* SUPPLIED MATERIAL:
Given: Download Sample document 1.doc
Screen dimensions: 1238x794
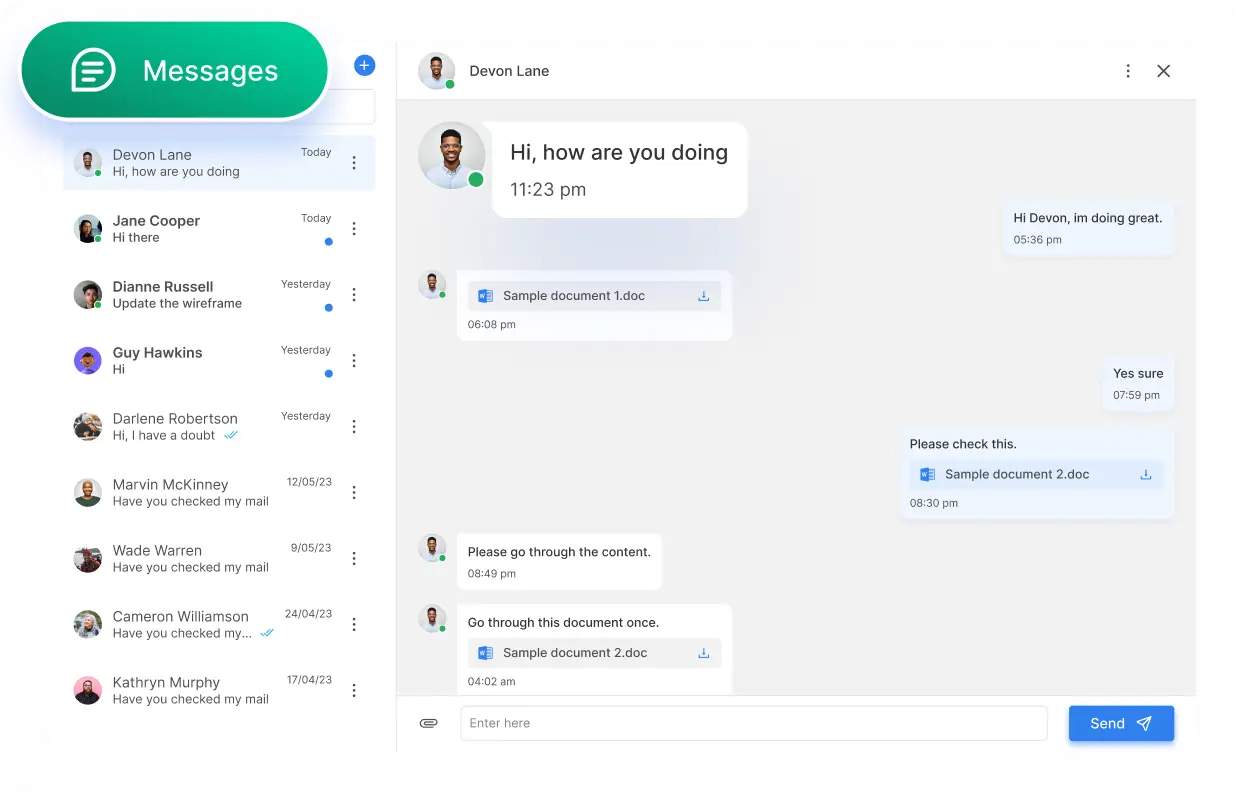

---

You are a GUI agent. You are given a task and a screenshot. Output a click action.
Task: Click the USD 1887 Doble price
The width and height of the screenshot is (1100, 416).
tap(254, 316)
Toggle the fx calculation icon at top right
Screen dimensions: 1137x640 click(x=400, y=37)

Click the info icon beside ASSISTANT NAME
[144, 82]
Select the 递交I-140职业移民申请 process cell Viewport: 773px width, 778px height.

* EXERCISE DESCRIPTION:
All lines above from the line with "Given: Download Sample document 1.doc" through the line with "Screen dimensions: 1238x794", both included, are to be set down exactly, with nothing else.

* SOLUTION BELOW:
Given: Download Sample document 1.doc
Screen dimensions: 1238x794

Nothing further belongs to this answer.